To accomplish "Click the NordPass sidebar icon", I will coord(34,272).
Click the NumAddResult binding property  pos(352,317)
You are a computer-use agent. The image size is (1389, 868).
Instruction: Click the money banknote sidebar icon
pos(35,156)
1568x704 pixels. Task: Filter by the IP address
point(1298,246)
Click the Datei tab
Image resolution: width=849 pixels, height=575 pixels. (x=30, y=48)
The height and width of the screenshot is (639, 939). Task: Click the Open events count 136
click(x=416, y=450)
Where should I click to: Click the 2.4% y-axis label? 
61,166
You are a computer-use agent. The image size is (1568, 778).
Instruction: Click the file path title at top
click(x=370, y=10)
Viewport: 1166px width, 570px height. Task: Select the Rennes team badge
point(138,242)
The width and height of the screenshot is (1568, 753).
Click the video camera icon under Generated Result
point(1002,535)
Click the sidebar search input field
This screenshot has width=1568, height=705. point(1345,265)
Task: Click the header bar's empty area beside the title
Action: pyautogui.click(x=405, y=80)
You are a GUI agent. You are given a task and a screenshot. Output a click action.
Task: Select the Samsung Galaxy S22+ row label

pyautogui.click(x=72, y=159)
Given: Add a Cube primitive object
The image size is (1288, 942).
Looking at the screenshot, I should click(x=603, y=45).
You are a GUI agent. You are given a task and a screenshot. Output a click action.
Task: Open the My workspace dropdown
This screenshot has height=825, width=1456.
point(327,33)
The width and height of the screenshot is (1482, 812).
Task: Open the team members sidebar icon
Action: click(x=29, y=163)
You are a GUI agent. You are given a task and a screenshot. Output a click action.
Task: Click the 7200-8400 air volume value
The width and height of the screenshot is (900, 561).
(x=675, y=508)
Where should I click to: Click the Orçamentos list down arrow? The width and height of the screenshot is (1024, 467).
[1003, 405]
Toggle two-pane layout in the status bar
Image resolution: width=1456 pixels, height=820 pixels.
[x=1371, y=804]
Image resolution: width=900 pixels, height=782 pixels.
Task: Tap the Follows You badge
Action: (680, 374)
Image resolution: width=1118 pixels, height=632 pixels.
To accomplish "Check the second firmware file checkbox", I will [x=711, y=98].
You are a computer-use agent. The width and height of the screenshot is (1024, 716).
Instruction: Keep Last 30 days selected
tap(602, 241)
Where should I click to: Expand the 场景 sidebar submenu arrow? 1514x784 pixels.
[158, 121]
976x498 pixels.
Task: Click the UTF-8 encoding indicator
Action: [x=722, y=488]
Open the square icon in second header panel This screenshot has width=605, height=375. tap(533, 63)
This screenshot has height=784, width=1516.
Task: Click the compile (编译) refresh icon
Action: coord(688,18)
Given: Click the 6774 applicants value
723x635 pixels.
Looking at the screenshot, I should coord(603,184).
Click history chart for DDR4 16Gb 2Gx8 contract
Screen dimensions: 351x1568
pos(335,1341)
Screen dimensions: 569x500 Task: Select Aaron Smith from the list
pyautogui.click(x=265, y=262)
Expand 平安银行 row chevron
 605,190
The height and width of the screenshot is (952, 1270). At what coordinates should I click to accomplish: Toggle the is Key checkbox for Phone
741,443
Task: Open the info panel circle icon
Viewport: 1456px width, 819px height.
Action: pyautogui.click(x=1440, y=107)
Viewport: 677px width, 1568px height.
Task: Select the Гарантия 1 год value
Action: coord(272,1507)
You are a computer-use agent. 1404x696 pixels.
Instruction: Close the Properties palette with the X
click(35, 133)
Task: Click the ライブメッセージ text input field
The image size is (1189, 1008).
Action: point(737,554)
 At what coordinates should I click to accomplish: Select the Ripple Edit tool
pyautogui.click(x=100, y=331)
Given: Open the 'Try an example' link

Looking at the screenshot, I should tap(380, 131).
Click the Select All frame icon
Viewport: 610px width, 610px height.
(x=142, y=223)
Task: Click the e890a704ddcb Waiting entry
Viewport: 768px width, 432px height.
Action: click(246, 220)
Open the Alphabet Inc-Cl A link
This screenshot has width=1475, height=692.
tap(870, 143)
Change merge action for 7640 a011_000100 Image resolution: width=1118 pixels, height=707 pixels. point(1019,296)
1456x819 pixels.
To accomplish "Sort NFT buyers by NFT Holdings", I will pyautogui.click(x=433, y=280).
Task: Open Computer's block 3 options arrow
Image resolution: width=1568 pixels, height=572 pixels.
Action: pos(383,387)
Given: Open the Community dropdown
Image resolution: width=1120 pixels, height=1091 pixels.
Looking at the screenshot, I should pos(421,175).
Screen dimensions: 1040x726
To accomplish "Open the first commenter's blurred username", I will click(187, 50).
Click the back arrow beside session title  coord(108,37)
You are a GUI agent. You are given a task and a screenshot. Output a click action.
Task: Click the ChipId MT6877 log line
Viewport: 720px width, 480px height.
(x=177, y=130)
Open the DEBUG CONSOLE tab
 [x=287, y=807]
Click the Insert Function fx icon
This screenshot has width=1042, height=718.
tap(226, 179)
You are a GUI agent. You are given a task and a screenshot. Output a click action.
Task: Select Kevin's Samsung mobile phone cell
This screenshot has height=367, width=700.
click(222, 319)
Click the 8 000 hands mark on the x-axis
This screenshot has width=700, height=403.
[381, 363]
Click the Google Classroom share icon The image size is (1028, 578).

+--

▶ PROBLEM TO WORK ON
Copy out all of the material above word for word, keeping every line as it appears.

▶ CORRECT OUTPUT
To accomplish "Click the NordPass sidebar icon", I will coord(34,272).
Click the NumAddResult binding property  pos(352,317)
You are a computer-use agent. The image size is (1389, 868).
Instruction: Click the money banknote sidebar icon
pos(35,156)
1568x704 pixels. Task: Filter by the IP address
point(1298,246)
Click the Datei tab
Image resolution: width=849 pixels, height=575 pixels. (x=30, y=48)
The height and width of the screenshot is (639, 939). Task: Click the Open events count 136
click(x=416, y=450)
Where should I click to: Click the 2.4% y-axis label? 
61,166
You are a computer-use agent. The image size is (1568, 778).
Instruction: Click the file path title at top
click(x=370, y=10)
Viewport: 1166px width, 570px height. Task: Select the Rennes team badge
point(138,242)
The width and height of the screenshot is (1568, 753).
Click the video camera icon under Generated Result
point(1002,535)
Click the sidebar search input field
This screenshot has width=1568, height=705. point(1345,265)
Task: Click the header bar's empty area beside the title
Action: pyautogui.click(x=405, y=80)
You are a GUI agent. You are given a task and a screenshot. Output a click action.
Task: Select the Samsung Galaxy S22+ row label

pyautogui.click(x=72, y=159)
Given: Add a Cube primitive object
The image size is (1288, 942).
Looking at the screenshot, I should click(x=603, y=45).
You are a GUI agent. You are given a task and a screenshot. Output a click action.
Task: Open the My workspace dropdown
This screenshot has height=825, width=1456.
point(327,33)
The width and height of the screenshot is (1482, 812).
Task: Open the team members sidebar icon
Action: click(x=29, y=163)
You are a GUI agent. You are given a task and a screenshot. Output a click action.
Task: Click the 7200-8400 air volume value
The width and height of the screenshot is (900, 561).
(x=675, y=508)
Where should I click to: Click the Orçamentos list down arrow? The width and height of the screenshot is (1024, 467).
[1003, 405]
Toggle two-pane layout in the status bar
Image resolution: width=1456 pixels, height=820 pixels.
[x=1371, y=804]
Image resolution: width=900 pixels, height=782 pixels.
Task: Tap the Follows You badge
Action: (680, 374)
Image resolution: width=1118 pixels, height=632 pixels.
To accomplish "Check the second firmware file checkbox", I will [x=711, y=98].
You are a computer-use agent. The width and height of the screenshot is (1024, 716).
Instruction: Keep Last 30 days selected
tap(602, 241)
Where should I click to: Expand the 场景 sidebar submenu arrow? 1514x784 pixels.
[158, 121]
976x498 pixels.
Task: Click the UTF-8 encoding indicator
Action: [x=722, y=488]
Open the square icon in second header panel This screenshot has width=605, height=375. tap(533, 63)
This screenshot has height=784, width=1516.
Task: Click the compile (编译) refresh icon
Action: coord(688,18)
Given: Click the 6774 applicants value
723x635 pixels.
Looking at the screenshot, I should coord(603,184).
Click history chart for DDR4 16Gb 2Gx8 contract
Screen dimensions: 351x1568
pos(335,1341)
Screen dimensions: 569x500 Task: Select Aaron Smith from the list
pyautogui.click(x=265, y=262)
Expand 平安银行 row chevron
 605,190
The height and width of the screenshot is (952, 1270). At what coordinates should I click to accomplish: Toggle the is Key checkbox for Phone
741,443
Task: Open the info panel circle icon
Viewport: 1456px width, 819px height.
Action: pyautogui.click(x=1440, y=107)
Viewport: 677px width, 1568px height.
Task: Select the Гарантия 1 год value
Action: coord(272,1507)
You are a computer-use agent. 1404x696 pixels.
Instruction: Close the Properties palette with the X
click(35, 133)
Task: Click the ライブメッセージ text input field
The image size is (1189, 1008).
Action: point(737,554)
 At what coordinates should I click to accomplish: Select the Ripple Edit tool
pyautogui.click(x=100, y=331)
Given: Open the 'Try an example' link

Looking at the screenshot, I should tap(380, 131).
Click the Select All frame icon
Viewport: 610px width, 610px height.
(x=142, y=223)
Task: Click the e890a704ddcb Waiting entry
Viewport: 768px width, 432px height.
Action: click(246, 220)
Open the Alphabet Inc-Cl A link
This screenshot has width=1475, height=692.
tap(870, 143)
Change merge action for 7640 a011_000100 Image resolution: width=1118 pixels, height=707 pixels. point(1019,296)
1456x819 pixels.
To accomplish "Sort NFT buyers by NFT Holdings", I will pyautogui.click(x=433, y=280).
Task: Open Computer's block 3 options arrow
Image resolution: width=1568 pixels, height=572 pixels.
Action: pos(383,387)
Given: Open the Community dropdown
Image resolution: width=1120 pixels, height=1091 pixels.
Looking at the screenshot, I should pos(421,175).
Screen dimensions: 1040x726
To accomplish "Open the first commenter's blurred username", I will click(187, 50).
Click the back arrow beside session title  coord(108,37)
You are a GUI agent. You are given a task and a screenshot. Output a click action.
Task: Click the ChipId MT6877 log line
Viewport: 720px width, 480px height.
(x=177, y=130)
Open the DEBUG CONSOLE tab
 [x=287, y=807]
Click the Insert Function fx icon
This screenshot has width=1042, height=718.
tap(226, 179)
You are a GUI agent. You are given a task and a screenshot. Output a click action.
Task: Select Kevin's Samsung mobile phone cell
This screenshot has height=367, width=700.
click(222, 319)
Click the 8 000 hands mark on the x-axis
This screenshot has width=700, height=403.
[381, 363]
Click the Google Classroom share icon The image size is (1028, 578).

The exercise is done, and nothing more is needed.